• [Data in this exercise]

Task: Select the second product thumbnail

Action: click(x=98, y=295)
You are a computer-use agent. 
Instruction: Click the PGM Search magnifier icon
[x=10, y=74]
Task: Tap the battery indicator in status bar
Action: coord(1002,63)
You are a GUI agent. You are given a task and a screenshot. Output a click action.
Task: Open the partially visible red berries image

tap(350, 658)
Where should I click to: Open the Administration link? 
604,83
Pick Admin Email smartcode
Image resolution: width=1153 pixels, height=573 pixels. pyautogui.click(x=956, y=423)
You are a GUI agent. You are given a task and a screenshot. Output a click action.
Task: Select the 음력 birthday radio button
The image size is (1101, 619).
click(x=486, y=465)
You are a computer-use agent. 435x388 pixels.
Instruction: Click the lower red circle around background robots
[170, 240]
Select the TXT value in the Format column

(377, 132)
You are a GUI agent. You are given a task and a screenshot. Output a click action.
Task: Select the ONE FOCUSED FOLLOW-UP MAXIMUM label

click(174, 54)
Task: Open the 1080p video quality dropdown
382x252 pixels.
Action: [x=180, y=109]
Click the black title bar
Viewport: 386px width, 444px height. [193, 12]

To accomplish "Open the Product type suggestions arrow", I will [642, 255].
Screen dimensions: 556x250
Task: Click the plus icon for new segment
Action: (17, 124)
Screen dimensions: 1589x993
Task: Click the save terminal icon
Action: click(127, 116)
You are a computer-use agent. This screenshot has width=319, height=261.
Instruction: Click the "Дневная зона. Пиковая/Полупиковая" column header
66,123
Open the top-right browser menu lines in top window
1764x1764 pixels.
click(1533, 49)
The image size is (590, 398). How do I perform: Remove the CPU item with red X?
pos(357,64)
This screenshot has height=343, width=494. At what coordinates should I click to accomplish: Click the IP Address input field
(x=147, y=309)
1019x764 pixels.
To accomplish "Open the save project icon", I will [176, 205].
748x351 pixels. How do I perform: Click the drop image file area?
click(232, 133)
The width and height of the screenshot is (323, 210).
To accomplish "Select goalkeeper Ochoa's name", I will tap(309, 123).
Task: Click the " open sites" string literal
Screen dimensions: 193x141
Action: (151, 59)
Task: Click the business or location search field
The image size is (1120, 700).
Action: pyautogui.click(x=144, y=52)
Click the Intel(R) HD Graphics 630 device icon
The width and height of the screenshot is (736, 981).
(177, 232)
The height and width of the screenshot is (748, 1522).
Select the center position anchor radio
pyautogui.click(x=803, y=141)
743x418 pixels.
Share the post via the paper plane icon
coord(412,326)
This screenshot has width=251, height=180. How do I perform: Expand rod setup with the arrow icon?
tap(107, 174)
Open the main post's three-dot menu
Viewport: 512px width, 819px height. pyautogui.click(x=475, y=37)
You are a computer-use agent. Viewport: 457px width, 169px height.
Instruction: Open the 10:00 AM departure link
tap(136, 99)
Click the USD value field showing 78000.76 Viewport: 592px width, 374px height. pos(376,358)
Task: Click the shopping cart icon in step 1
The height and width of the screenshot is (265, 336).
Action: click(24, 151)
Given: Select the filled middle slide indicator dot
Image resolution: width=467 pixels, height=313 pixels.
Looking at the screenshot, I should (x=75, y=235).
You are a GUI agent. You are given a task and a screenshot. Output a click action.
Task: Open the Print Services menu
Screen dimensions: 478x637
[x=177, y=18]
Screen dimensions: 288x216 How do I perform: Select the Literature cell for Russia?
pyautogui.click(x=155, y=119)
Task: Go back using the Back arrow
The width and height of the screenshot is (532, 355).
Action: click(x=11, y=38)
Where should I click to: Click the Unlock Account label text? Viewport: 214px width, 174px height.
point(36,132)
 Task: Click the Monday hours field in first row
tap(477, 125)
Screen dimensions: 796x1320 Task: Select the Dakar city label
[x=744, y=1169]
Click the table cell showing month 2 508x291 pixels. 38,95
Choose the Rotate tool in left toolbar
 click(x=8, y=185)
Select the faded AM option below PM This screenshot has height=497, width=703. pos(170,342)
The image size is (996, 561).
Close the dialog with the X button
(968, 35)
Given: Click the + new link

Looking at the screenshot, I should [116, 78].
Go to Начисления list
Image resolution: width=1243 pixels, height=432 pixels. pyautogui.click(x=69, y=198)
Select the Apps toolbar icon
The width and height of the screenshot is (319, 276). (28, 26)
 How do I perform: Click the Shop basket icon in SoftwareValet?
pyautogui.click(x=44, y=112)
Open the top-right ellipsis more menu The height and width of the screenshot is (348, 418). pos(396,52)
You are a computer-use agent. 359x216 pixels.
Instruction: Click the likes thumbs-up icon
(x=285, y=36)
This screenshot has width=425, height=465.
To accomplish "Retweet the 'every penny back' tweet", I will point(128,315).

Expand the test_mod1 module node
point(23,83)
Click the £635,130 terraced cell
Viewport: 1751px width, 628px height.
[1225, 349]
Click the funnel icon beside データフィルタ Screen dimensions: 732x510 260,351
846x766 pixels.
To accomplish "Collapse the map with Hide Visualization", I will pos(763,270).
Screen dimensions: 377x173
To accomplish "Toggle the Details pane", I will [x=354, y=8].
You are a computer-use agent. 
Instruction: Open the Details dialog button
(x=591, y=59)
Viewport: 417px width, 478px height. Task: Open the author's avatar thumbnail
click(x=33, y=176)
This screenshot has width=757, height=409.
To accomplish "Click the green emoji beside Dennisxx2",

• [What you need to do]
Each line from the one with "This screenshot has width=425, height=465." to the end of the material should be duplicated exactly, and no other line.

• [Answer to this task]
This screenshot has width=425, height=465.
To accomplish "Retweet the 'every penny back' tweet", I will point(128,315).

Expand the test_mod1 module node
point(23,83)
Click the £635,130 terraced cell
Viewport: 1751px width, 628px height.
[1225, 349]
Click the funnel icon beside データフィルタ Screen dimensions: 732x510 260,351
846x766 pixels.
To accomplish "Collapse the map with Hide Visualization", I will pos(763,270).
Screen dimensions: 377x173
To accomplish "Toggle the Details pane", I will [x=354, y=8].
You are a computer-use agent. 
Instruction: Open the Details dialog button
(x=591, y=59)
Viewport: 417px width, 478px height. Task: Open the author's avatar thumbnail
click(x=33, y=176)
This screenshot has width=757, height=409.
To accomplish "Click the green emoji beside Dennisxx2",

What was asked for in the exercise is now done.